Kemp, who is facing former Sen. David Perdue (R-GA) in the May 24 primary race for governor, is polling about ten points ahead of Perdue, according to a recent Trafalgar Group poll. Kemp’s current strong position could move, however, depending on the direction the Buckhead bill takes. A stunning majority of respondents in that same poll — 75.1 percent — said they would support a ballot measure for the people of Buckhead to vote on cityhood.
The governor explained that while he has been leading his own state efforts to combat crime, including by allocating new state emergency funds to fight crime and creating the crime suppression unit last May, local leaders have so far not delivered on the issue. “Let’s talk about the reason that poll, the numbers are like that in that poll and what the underlying issue is, and that is violent crime,” Kemp said.
The governor continued, “People are fed up with getting carjacked when their kids or their wife is pumping gas, home invasions, people getting shot when they’re walking down the sidewalk, people getting harassed when they’re going to the mall up in Buckhead, and, look, this isn’t happening just in Buckhead.
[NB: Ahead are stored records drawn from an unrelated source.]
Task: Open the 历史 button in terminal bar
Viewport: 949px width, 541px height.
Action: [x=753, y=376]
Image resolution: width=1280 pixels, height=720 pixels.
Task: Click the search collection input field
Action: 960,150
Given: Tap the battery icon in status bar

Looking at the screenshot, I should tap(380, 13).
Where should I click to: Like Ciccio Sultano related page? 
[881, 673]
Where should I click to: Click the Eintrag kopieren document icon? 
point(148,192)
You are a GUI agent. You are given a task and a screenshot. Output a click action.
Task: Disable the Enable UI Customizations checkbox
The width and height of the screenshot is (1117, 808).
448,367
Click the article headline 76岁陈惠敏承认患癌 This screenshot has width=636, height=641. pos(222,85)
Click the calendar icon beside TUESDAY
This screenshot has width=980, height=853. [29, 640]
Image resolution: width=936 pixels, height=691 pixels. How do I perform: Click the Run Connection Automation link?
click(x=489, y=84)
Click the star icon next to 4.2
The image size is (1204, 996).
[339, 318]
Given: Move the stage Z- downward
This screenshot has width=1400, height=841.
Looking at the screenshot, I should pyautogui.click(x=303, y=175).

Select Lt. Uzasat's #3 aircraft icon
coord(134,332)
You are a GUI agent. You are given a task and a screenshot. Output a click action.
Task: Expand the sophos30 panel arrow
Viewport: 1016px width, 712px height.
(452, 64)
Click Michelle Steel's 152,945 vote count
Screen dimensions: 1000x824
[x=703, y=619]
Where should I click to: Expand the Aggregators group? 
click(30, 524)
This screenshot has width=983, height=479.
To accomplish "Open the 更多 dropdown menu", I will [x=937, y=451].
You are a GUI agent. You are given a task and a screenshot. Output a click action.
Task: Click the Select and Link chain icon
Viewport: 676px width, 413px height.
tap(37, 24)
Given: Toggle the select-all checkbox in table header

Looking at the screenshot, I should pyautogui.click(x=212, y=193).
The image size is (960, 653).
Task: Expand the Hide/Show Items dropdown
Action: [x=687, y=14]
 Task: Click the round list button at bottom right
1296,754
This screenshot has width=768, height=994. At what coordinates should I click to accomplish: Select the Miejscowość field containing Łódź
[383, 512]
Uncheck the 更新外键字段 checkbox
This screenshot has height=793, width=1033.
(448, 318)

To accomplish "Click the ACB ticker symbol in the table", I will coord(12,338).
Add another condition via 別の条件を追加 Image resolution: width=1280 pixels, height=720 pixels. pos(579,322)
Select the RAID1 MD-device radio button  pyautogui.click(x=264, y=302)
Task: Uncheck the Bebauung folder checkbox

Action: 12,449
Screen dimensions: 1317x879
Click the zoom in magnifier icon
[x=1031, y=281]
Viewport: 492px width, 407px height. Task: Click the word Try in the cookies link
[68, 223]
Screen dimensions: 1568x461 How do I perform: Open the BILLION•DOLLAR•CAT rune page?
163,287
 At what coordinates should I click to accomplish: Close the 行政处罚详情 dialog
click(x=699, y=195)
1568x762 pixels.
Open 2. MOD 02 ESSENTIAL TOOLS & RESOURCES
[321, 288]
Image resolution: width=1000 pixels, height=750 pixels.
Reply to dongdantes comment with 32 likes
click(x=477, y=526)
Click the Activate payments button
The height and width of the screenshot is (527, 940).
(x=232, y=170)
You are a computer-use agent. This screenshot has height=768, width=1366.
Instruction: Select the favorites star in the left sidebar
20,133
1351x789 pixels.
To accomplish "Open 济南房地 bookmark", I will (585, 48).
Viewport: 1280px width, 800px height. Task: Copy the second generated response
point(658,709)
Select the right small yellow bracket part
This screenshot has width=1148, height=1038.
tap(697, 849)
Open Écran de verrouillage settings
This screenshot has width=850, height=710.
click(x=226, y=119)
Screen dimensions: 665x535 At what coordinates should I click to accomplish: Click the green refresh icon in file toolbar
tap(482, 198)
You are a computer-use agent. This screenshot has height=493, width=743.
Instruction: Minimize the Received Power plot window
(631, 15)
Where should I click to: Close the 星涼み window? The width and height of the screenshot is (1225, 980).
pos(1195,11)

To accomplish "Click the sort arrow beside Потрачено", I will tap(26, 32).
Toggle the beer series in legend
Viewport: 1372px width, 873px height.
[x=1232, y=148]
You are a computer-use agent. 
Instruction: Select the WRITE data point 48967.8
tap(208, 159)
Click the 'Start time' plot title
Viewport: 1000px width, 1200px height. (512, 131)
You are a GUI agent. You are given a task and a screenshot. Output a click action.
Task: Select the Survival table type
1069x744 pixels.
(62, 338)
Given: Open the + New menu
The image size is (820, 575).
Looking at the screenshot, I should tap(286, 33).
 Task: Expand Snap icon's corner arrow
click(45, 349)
It’s happening all over the city of Atlanta, and if you go all the way back to the summer when you had civil unrest and Antifa, a lot of other crazy people, coming to Georgia trying to burn our city down. You know, the local politicians wouldn’t stand up and turn the police loose on them, and so the state had to do that. I turned the state police department of community supervision, GBI, and other things, National Guard, to keep our city from getting burned down, and ever since then, we’ve been going after violent crime. I created a crime suppression unit. … [The Buckhead City ballot referendum] is something obviously the policy makers would have to approve. But in the meantime, we’ve been actually doing real police work, boots on the ground for nine months.”